◆ Page

○ ○ ○ ○

String similarity

Q. How similar are two strings?

Ex. ocurrance and occurrence.

Edit distance

Edit distance. [Levenshtein 1966, Needleman–Wunsch 1970]

• Gap penalty \delta; mismatch penalty \alpha_{pq}.
• Cost = sum of gap and mismatch penalties.

• cost = \delta + \alpha_{CG} + \alpha_{TA}.

Applications. Bioinformatics, spell correction, machine translation, speech recognition, information extraction, etc.

Sequence alignment: cost

Goal. Given two strings x_1 x_2 ... x_m and y_1 y_2 ... y_n, find a min-cost alignment.

Def. An alignment M is a set of ordered pairs x_i – y_j such that each character appears in at most one pair and no crossings.

○ ○ ○ ○

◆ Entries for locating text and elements
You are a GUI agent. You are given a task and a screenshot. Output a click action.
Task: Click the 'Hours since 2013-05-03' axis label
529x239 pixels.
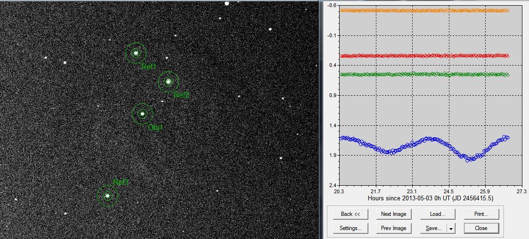[x=430, y=198]
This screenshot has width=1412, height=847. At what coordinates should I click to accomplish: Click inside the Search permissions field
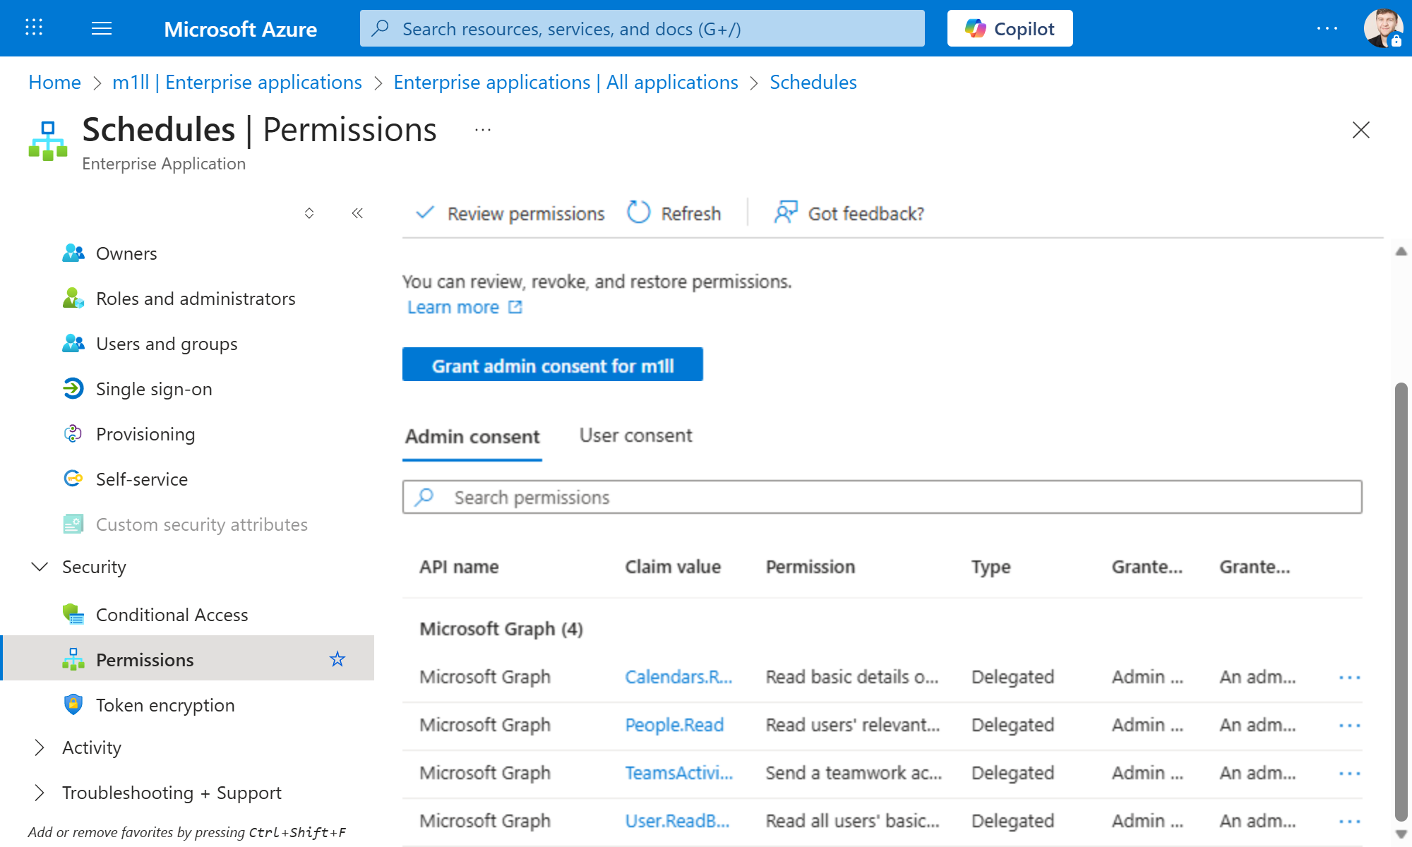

○ ○ ○ ○

◆ Exercise task 1
According to the string similarity notes, how is the cost of an alignment computed?
◆ Exercise task 2
Continue the string similarity notes from the point where they stop.

◆ Reply 1
The cost is the sum of the gap and mismatch penalties.

◆ Reply 2
• x_i – y_j and x_{i'} – y_{j'} cross if i < i', but j > j'.

Def. The cost of an alignment M is:

• cost(M) = \sum_{(x_i, y_j) \in M} \alpha_{x_i y_j} + \sum_{i: x_i unmatched} \delta + \sum_{j: y_j unmatched} \delta

Sequence alignment: problem structure

Def. OPT(i, j) = min cost of aligning prefix strings x_1 x_2 ... x_i and y_1 y_2 ... y_j.

Goal. OPT(m, n).

Case 1. OPT(i, j) matches x_i – y_i.

• Pay mismatch for x_i – y_i + min cost of aligning x_1 x_2 ... x_{i–1} and y_1 y_2 ... y_{i–1}.

Case 2a. OPT(i, j) leaves x_i unmatched.

• Pay gap for x_i + min cost of aligning x_1 x_2 ... x_{i–1} and y_1 y_2 ... y_i.

Case 2b. OPT(i, j) leaves y_i unmatched.

• Pay gap for y_i + min cost of aligning x_1 x_2 ... x_i and y_1 y_2 ... y_{i–1}.

Sequence alignment: Bellman equation

Def. OPT(i, j) = min cost of aligning prefix strings x_1 x_2 ... x_i and y_1 y_2 ... y_j.

Goal. OPT(m, n).

Case 1. OPT(i, j) matches x_i – y_i.

Case 2a. OPT(i, j) leaves x_i unmatched.

Case 2b. OPT(i, j) leaves y_i unmatched.

Bellman equation.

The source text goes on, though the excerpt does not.